Stories from the Greek Comedians - Alfred J. Church
Many of Aristophanes' most famous plays, including Frogs, Wasps, Clouds, Birds, Parliament of Women, and others, are presented in this book. Church preserves enough dialogue and verse to give a flavor of the originals, but greatly condenses the material. Most of Aristophanes plays were set against the backdrop of the Peloponnesian War, and his works provide insight into the internal politics of Athens during this time. Several plays from later playwrights, including Philemon, Meander, and Apollodorus, are also given.
TRAINING A CHORUS.
It has been said that the Greeks had three schools of comedy—the old, the middle, and the new. The old was the "Comedy of Politics." It took the form of extravaganza or farce.
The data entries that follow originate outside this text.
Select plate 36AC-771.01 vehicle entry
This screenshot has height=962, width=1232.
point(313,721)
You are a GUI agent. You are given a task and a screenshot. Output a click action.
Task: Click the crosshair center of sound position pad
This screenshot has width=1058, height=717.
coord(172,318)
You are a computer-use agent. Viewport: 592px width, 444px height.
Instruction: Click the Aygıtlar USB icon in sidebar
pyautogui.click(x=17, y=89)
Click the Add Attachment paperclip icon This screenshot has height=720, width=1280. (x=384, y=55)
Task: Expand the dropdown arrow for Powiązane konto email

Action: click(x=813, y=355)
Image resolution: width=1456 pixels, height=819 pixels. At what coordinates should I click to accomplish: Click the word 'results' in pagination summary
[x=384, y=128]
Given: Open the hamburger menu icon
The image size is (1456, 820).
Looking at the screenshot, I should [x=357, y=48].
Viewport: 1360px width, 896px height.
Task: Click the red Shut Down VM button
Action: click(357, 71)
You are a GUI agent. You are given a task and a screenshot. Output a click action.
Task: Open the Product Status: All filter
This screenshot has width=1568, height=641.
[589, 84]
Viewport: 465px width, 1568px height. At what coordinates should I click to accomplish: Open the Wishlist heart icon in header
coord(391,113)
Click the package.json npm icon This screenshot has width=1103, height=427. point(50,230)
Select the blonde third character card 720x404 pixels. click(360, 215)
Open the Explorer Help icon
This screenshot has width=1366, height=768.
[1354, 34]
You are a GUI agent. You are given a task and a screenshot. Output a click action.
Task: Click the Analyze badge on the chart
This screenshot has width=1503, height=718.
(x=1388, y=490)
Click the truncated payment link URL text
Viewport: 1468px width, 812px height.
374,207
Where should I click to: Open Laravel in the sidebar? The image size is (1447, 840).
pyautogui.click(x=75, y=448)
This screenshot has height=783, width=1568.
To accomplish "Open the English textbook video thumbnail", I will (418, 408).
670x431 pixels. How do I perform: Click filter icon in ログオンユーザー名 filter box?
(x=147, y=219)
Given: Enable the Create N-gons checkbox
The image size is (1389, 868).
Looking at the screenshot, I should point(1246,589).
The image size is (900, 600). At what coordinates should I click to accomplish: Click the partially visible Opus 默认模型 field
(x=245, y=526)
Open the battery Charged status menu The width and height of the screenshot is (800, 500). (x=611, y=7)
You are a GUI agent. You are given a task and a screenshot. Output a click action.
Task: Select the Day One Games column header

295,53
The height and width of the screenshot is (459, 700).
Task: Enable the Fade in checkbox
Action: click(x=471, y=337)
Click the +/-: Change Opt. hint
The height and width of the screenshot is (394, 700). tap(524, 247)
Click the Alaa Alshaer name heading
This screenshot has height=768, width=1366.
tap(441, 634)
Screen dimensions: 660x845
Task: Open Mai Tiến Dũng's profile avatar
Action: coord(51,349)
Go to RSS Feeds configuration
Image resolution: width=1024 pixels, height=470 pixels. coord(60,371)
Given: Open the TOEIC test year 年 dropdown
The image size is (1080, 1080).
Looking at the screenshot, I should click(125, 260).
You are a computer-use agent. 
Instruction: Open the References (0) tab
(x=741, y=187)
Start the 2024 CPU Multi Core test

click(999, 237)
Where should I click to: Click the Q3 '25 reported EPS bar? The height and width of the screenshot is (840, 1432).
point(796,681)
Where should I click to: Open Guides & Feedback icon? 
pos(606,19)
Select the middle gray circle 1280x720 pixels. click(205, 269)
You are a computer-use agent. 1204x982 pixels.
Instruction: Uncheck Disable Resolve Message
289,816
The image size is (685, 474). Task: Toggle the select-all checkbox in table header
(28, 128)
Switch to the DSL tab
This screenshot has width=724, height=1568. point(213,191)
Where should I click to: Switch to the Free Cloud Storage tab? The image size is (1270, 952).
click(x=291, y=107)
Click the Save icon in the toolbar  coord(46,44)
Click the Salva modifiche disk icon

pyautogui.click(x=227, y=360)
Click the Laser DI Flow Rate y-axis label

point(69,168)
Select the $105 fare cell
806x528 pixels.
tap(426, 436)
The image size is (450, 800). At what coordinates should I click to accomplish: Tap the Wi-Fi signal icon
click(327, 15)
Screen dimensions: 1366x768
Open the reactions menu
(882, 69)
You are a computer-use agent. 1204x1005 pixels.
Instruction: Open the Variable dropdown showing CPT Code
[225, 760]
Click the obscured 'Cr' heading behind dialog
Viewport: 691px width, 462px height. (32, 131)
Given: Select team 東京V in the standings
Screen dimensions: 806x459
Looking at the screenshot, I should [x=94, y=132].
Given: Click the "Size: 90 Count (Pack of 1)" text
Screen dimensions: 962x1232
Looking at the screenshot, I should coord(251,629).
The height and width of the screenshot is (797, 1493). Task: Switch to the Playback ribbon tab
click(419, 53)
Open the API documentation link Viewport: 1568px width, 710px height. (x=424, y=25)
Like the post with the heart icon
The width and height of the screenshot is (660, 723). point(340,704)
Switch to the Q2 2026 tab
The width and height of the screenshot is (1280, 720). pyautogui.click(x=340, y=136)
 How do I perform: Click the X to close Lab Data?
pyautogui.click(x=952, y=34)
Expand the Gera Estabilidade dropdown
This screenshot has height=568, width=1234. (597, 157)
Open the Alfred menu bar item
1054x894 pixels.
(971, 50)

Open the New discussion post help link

The reader will find nine specimens of it in this volume, all taken from Aristophanes, who indeed is the only writer of this school that is left to us. With the middle we need not now concern ourselves. Possibly we may get some idea of what it was like from the Women in Parliament and the Plutus, two of Aristophanes's later plays. The new comedy was the "Comedy of Manners." It may be compared with the dramas that bear this name on the modern stage, and also with the ordinary novel. We have it only in the translations of Plautus and Terence.
I have dealt very freely with my originals, not indeed adding anything, but leaving out much, translating sometimes, and sometimes paraphrasing. Of the liberty which I have allowed myself, I may give an instance. In the Acharnians I have in one place translated "drachmas" by "guineas," though "shillings" would have been nearer the truth. But the context seemed to require it. It was necessary that the envoys should be thought overpaid, and the word "shillings" would not have given the impression.
I have many obligations to acknowledge. Perhaps my largest debt is to the translation of Mr. Hookham Frere. These I have even ventured to alter and compress, and to mingle with them some of my own renderings. I owe much to the admirable versions by Mr. B. B. Rogers of the Wasps and the Peace, and to the editions of Mr. Merry, one of the most ingenious and felicitous of Aristophanes's critics. I would mention also a translation of the Acharnians by Mr. Billson, and of the Women in Parliament by the Rev. R. Smith. Mr. Lucas Collins's excellent summaries in the "Ancient Classics for English Readers" I have also found useful.